The only difference between these financial statements lies in the accounting treatment with respect to amounts relating to newly contracted customers, which represented €76 million more under US GAAP.
Bearing in mind that the treatment of a company’s revenues according to the American system (SAB 104) is very similar to the treatment under International Financial Reporting Standards (IFRS 18), it is hard to understand Endesa’s management team interpretation that the company’s revenues should suffer such a drastic change in adapting the 2004 accounts (audited according to Spanish accounting standards) to the IFRS system. All the questions raised by Endesa as adjustments under the IFRS method should also have already been raised with respect to US GAAP, if the criteria now recommended were those really applicable.
However, it should be noted that, even with these IFRS adjustments according to Endesa’s interpretation, Endesa would still not be able to justify the EU dimension of the operation under the two-thirds rule.
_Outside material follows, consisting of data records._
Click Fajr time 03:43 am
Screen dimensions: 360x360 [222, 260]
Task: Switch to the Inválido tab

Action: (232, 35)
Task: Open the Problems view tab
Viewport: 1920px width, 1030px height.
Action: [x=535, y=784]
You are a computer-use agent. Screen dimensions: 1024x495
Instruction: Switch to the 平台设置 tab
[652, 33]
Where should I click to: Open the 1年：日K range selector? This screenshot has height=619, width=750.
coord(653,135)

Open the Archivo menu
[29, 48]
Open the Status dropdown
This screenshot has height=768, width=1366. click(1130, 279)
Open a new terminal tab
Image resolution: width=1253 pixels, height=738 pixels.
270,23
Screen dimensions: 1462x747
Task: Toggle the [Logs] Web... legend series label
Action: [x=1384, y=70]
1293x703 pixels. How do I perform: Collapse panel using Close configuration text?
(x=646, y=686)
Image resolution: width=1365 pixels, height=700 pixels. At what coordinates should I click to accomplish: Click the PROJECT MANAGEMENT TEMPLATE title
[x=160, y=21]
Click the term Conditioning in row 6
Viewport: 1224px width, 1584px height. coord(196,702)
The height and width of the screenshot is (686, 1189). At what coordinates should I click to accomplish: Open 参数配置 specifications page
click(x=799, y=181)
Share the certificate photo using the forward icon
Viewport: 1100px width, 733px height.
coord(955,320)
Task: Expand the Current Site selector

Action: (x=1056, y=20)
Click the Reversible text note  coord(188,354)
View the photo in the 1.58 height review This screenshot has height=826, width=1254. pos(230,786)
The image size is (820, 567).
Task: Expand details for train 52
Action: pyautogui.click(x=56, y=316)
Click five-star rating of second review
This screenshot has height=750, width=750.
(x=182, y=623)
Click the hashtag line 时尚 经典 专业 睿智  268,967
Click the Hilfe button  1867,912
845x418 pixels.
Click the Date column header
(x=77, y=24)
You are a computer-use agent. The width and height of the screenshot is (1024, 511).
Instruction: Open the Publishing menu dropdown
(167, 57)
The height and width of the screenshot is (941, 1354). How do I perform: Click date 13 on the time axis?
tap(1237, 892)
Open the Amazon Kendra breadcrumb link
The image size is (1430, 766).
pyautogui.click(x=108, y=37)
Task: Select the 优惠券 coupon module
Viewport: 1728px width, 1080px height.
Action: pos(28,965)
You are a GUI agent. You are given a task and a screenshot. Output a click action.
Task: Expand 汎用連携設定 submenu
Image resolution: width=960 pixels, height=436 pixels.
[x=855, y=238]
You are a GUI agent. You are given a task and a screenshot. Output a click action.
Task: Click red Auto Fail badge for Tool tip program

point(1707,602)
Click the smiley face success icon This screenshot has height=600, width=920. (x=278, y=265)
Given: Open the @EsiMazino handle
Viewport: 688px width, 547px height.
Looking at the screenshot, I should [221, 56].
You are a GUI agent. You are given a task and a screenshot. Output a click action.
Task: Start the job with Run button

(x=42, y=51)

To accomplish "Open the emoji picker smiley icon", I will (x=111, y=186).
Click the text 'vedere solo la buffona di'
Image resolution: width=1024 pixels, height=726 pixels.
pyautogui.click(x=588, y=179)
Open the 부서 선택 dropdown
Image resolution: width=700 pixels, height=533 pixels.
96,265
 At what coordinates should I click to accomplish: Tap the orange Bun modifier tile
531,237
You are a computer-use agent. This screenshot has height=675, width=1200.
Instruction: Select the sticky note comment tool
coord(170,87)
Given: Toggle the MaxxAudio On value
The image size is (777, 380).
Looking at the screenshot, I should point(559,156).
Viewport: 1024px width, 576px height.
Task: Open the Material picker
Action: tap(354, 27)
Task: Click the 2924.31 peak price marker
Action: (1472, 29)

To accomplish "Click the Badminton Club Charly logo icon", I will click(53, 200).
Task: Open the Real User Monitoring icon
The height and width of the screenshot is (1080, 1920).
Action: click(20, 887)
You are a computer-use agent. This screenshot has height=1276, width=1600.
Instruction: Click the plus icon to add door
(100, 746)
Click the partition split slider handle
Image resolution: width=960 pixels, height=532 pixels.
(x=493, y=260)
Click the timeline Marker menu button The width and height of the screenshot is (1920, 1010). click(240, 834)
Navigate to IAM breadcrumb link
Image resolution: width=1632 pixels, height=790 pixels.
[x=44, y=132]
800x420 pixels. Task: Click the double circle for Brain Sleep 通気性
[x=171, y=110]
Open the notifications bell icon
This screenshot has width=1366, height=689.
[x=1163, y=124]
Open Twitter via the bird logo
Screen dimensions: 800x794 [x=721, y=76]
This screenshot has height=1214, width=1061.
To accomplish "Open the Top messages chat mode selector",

As a result, to the aforementioned adjustments Endesa has added a further opportunistic interpretation whereby it also tries to change additional specific accounting concepts, which were previously booked differently, in order to avoid compliance with the two-thirds rule.
Endesa needs more than 30 such accounting adjustments to reduce the proportion of its Spanish revenues to 64%. In these adjustments there are considerable errors, inconsistencies in criteria and partial interpretations, of which Gas Natural has already duly informed the relevant authorities, while the Spanish Anti-trust Authorities continue analyzing the operation.